‘My father was with me the whole day,’ son of Staten Island 9/11 hero says as he joins FDNY

By Virginia N. Sherry Staten Island Advance

Esposito boys

Among the FDNY probationary firefighters who graduated Thursday are Michael Esposito, left, and Christopher Mascali. Both men lost their fathers, also firefighters, in the Sept. 11 attacks on the World Trade Center. (Photo courtesy of Christoper Mascali)

STATEN ISLAND, N.Y. — “My father was with me the whole day,” said West Brighton resident Christopher Mascali, 30, one of the 242 probationary firefighters at the FDNY graduation ceremony on Thursday.

His dad, Joseph, a firefighter with Rescue 5, was killed in the terror attacks at the World Trade Center on September 11, 2001.

“There were eight legacies in our class,” noted Mascali, using the term to describe new firefighters whose fathers and brothers died in the line of FDNY duty. “We’re carrying on their tradition and footsteps.”

Sean Cullen was 18 years old when his brother, firefighter Thomas Cullen III of Squad 41 in the Bronx, lost his life on 9/11.

“This was a long time coming for us,” said Cullen, now 30, who also lives in West Brighton. “I wanted to do this before my brother was killed, and (his death) never deterred me – it strengthened my resolve to become a firefighter.”

Cullen is assigned to Engine 290 in the East New York section of Brooklyn, which he described as “the busiest house in the city.”

Mascali told the Advance that he pulls his first tour on Monday night at Engine 255 in the Flatbush section of Brooklyn.

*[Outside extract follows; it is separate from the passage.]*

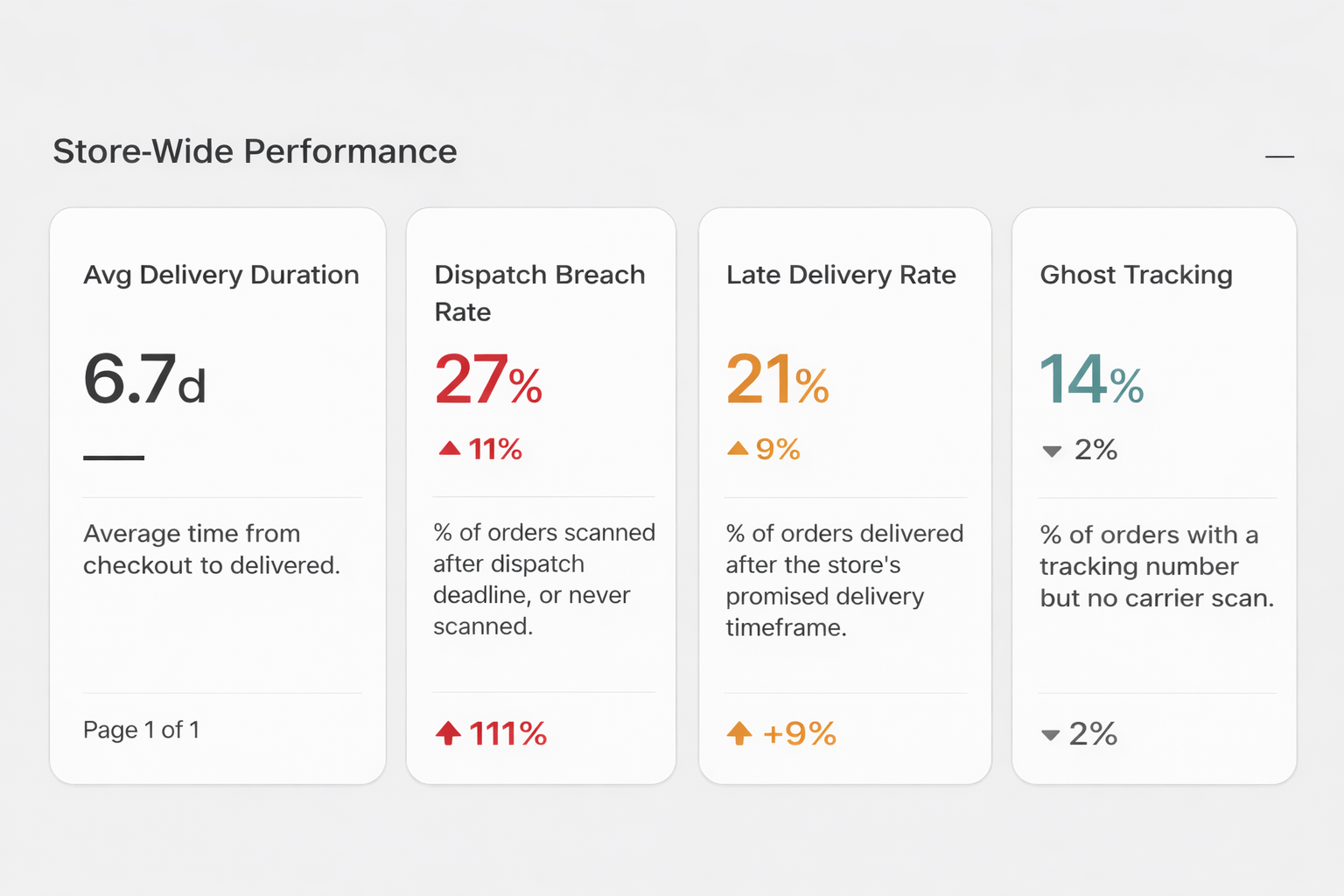Expand the Ghost Tracking metric description
This screenshot has width=1344, height=896.
[1157, 566]
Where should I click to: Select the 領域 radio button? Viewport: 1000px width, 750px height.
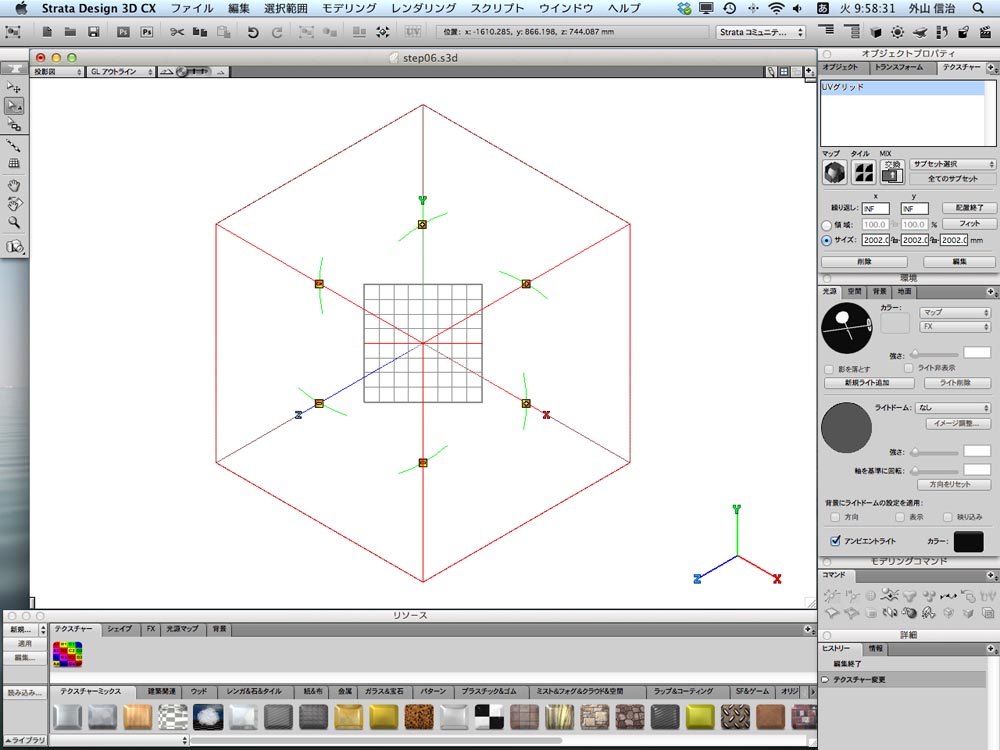point(827,225)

“It’s a relief that the Academy is over, and I’m excited to get into the field,” he added. He described Engine 255 as “a really great place, everything I dreamt it would be.”

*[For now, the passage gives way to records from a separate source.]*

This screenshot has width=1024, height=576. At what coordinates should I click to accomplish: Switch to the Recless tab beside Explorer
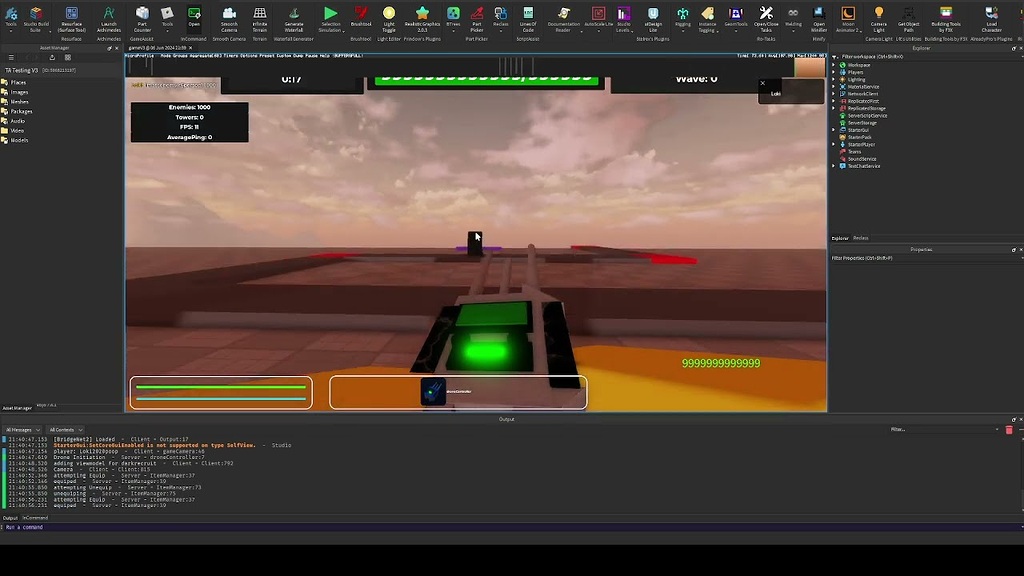click(x=860, y=237)
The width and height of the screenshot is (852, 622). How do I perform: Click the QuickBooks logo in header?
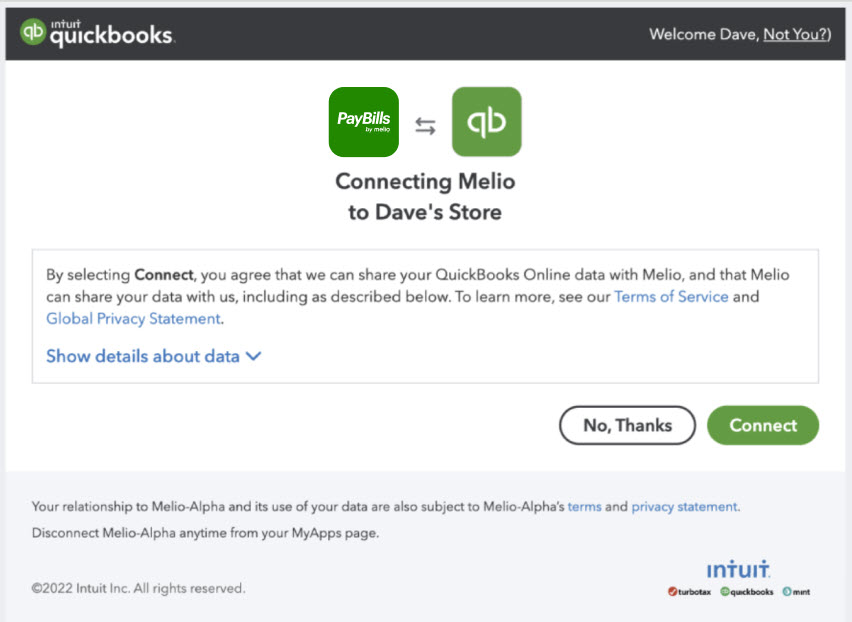click(97, 34)
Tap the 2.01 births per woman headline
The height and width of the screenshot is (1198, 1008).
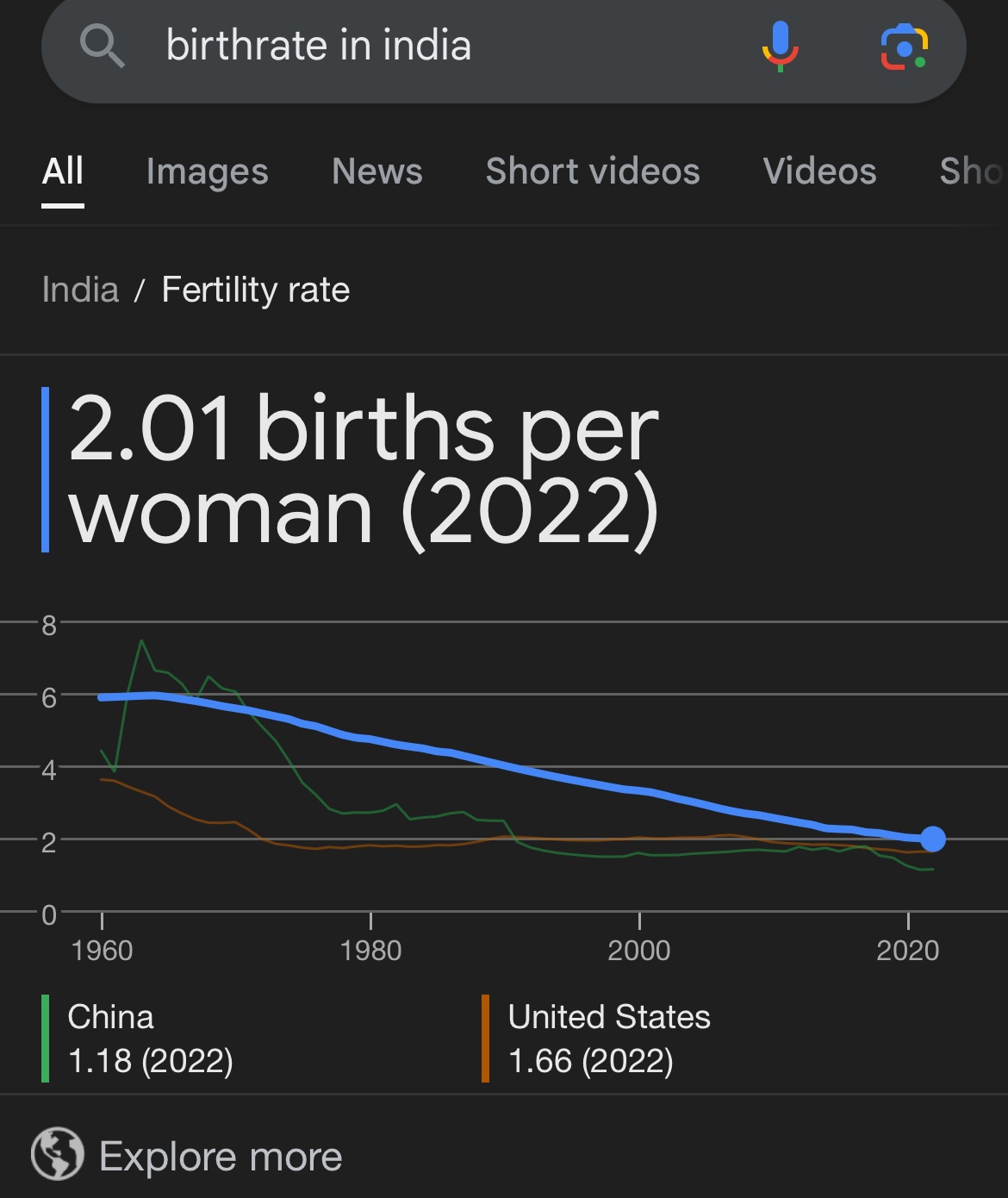(x=364, y=469)
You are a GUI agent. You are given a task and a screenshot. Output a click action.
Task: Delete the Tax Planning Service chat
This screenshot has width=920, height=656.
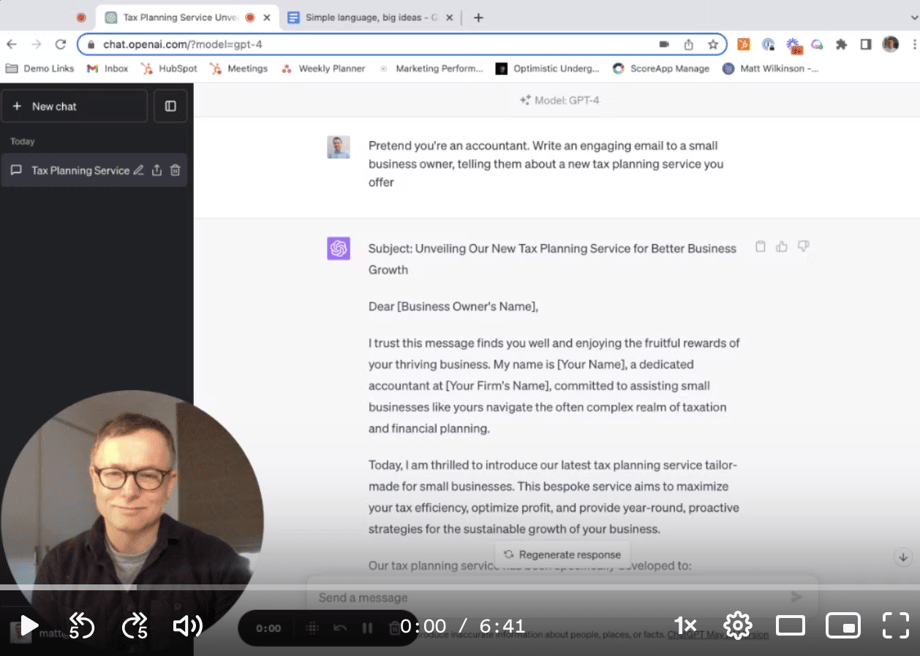[175, 170]
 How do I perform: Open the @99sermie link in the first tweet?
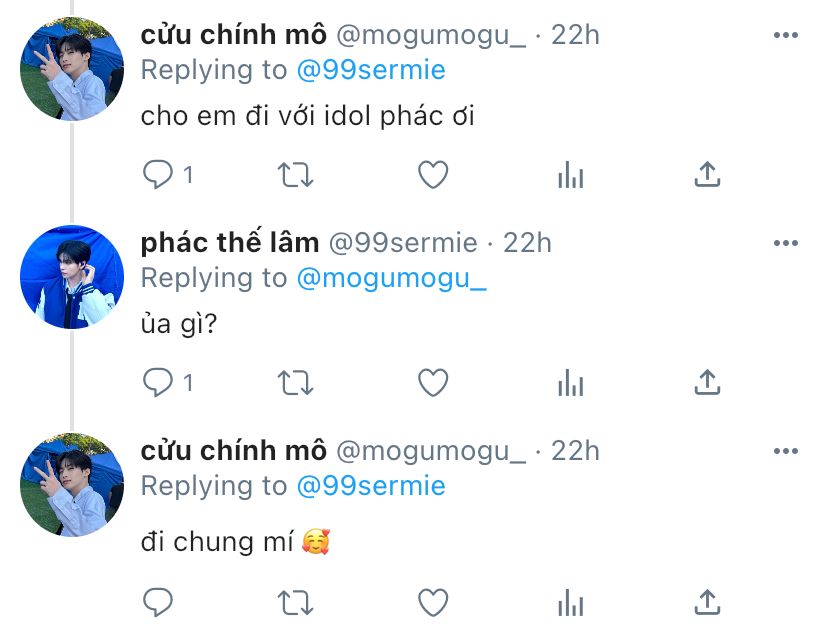(x=371, y=70)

The FDNY graduating class also included Michael Esposito and Stephen Regaglia.

Esposito’s father, Michael, an Eltingville resident and FDNY lieutenant at Squad 1 in Brooklyn, perished on 9/11.

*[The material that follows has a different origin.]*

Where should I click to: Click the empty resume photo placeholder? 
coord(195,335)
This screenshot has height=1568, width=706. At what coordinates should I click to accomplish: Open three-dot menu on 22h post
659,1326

So did Regaglia’s brother, Westerleigh native Leonard Regaglia, of Engine 54 in Manhattan.

Mayor Michael Bloomberg and Fire Commissioner Salvatore Cassano presided over Thursday’s graduation ceremony, and disclosed that the new class is the most diverse in the Fire Department’s history, with 62 percent of the probationary firefighters identifying as minorities – including 24 percent as black and 36 percent as Hispanic.

The previous most diverse class graduated in May 2013, when 40 percent of the “probies” were from minority backgrounds.

In 2002, there were 625 firefighters from minority backgrounds serving in the FDNY, and that number has nearly doubled, to more than 1,200 in 2013.

Thursday’s graduating class included 35 U.S. military veterans.

The ceremony was held at the Christian Cultural Center in Brooklyn.